Umstrittener Riera – Krösche sieht es differenziert: "Typ, der auch mal polarisiert"

Auch unter Riera kommen die Frankfurter nicht voll in Tritt
Auch unter Riera kommen die Frankfurter nicht voll in TrittČTK / imago sportfotodienst / Darius Simka

Sportvorstand Markus Krösche vom Fußball-Bundesligisten Eintracht Frankfurt hat seinem bereits umstrittenen neuen Trainer Albert Riera nach rund zweieinhalb Monaten im Amt ein differenziertes Zeugnis ausgestellt.
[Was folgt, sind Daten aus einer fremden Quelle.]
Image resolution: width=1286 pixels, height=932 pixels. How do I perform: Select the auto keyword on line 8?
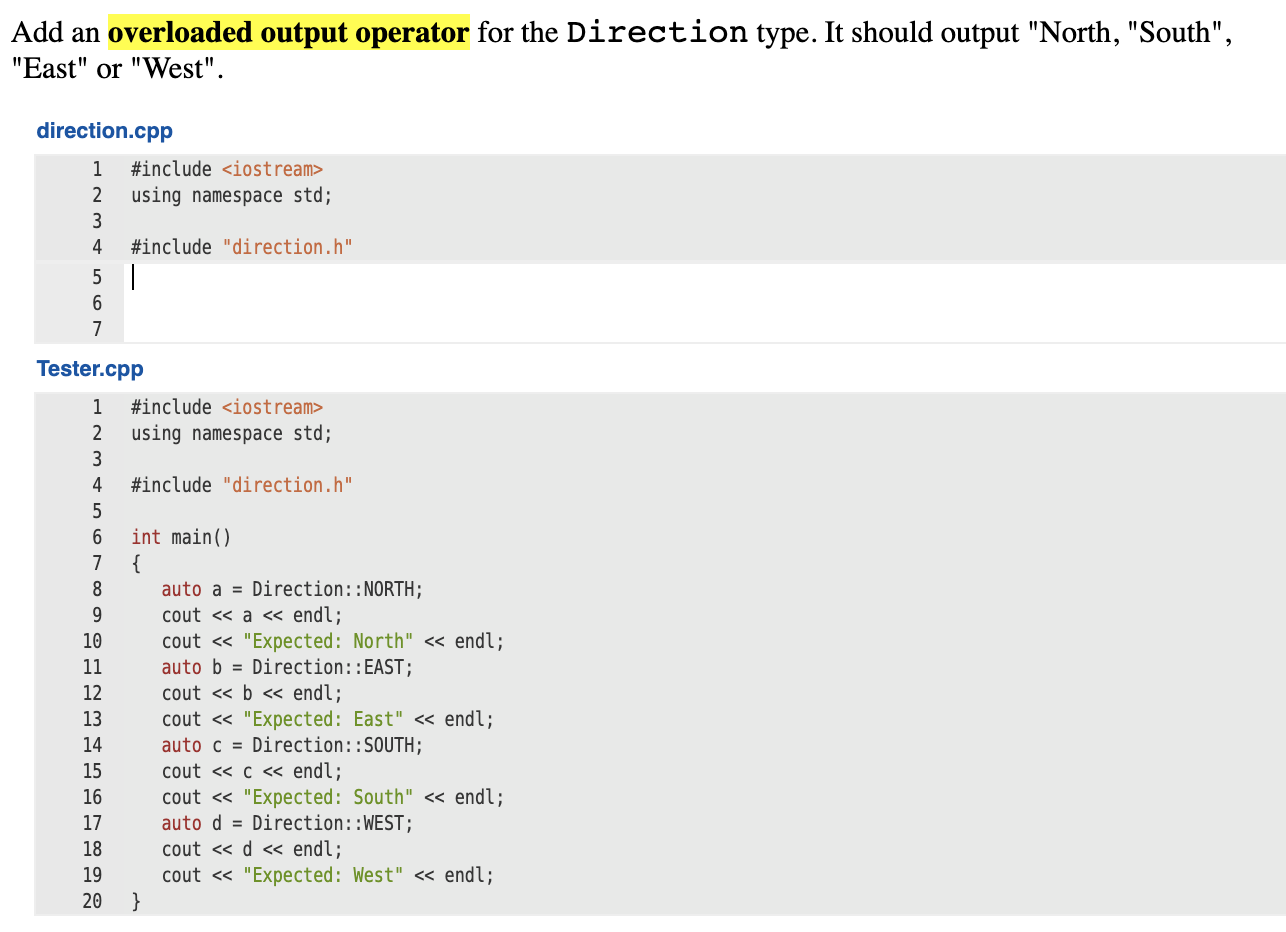(180, 589)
Auf der einen Seite verteidigte Krösche den Spanier gegen Kritik wegen seiner teilweise wunderlichen Aussagen und Auftritte, auf der anderen Seite attestierte der Sportchef der Mannschaft unter Riera eine fehlende Entwicklung.
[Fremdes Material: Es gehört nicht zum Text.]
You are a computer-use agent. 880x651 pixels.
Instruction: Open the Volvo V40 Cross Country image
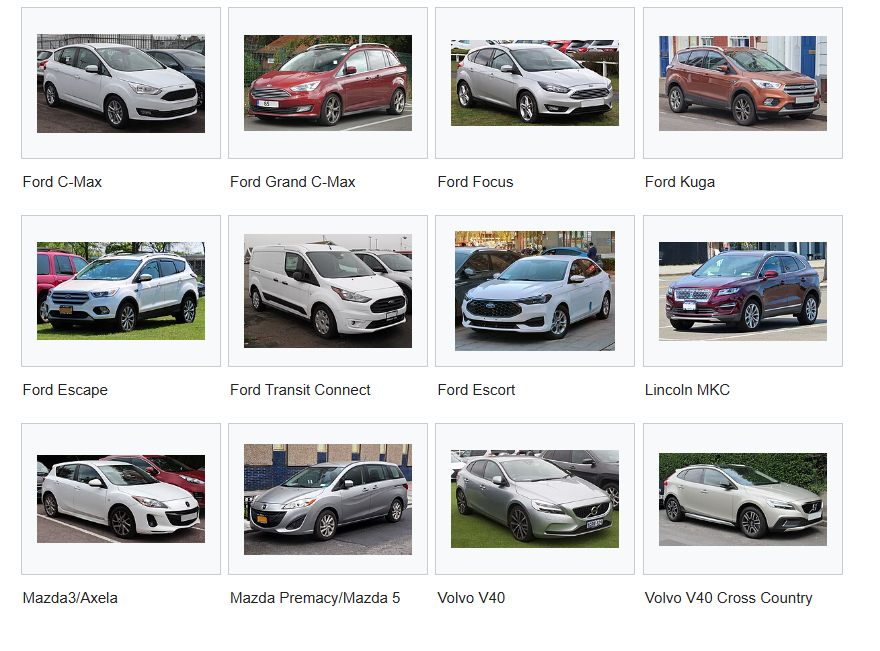tap(742, 499)
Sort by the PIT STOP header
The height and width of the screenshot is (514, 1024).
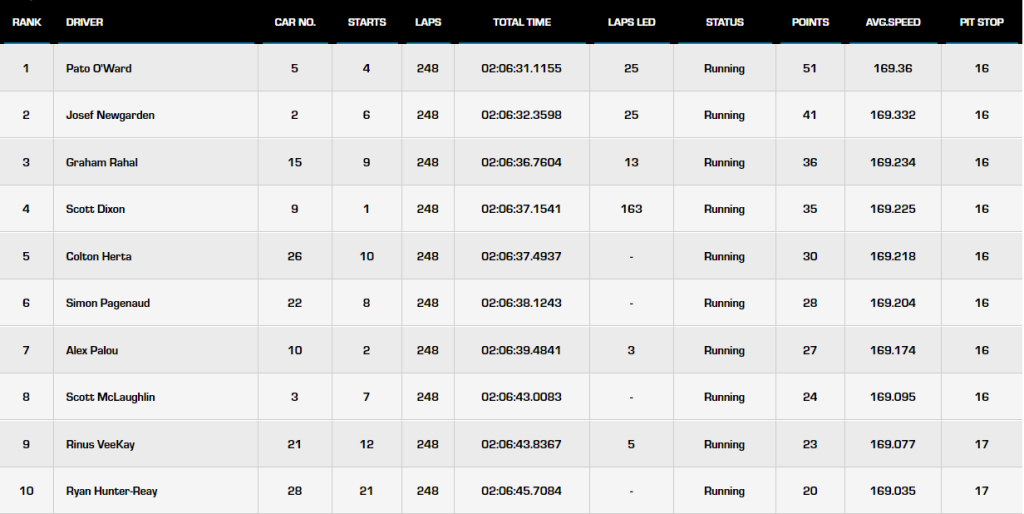[982, 22]
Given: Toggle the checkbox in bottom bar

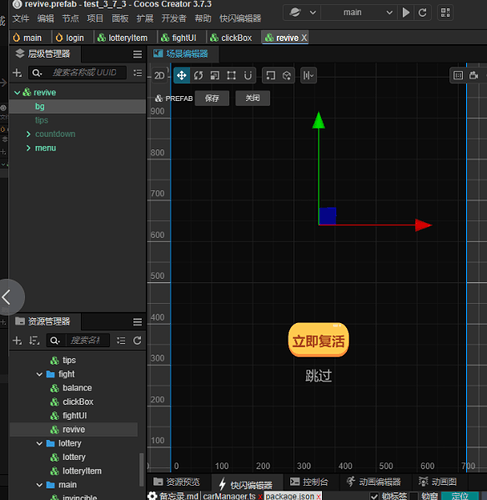Looking at the screenshot, I should click(x=374, y=496).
"Er ist ein Typ, der auch mal polarisiert. Das kannst du gut oder schlecht finden, aber er ist authentisch", sagte Krösche am Tag nach der 1:3-Niederlage gegen RB Leipzig im Doppelpass bei Sport1: "Die ein oder andere Aussage war vielleicht nicht unbedingt glücklich, aber das kann man ihm nicht vorwerfen."

Riera hatte am 1. Februar in Frankfurt als Nachfolger von Dino Toppmöller übernommen. Wie unter Toppmöller rangieren die Hessen auf dem siebten Platz, der Punktschnitt des neuen Trainers ist exakt derselbe wie der Toppmöllers. Diese Bilanz sieht Krösche kritisch.

"Wir sind nicht zufrieden mit der Art und Weise, wie wir offensiv spielen. Wir sind zu statisch, zu langsam im Spielaufbau", sagte Krösche: "Trotz des Trainerwechsels setzen wir gewisse Dinge nicht um auf dem Platz. Wir haben keine Stabilität als Mannschaft generell."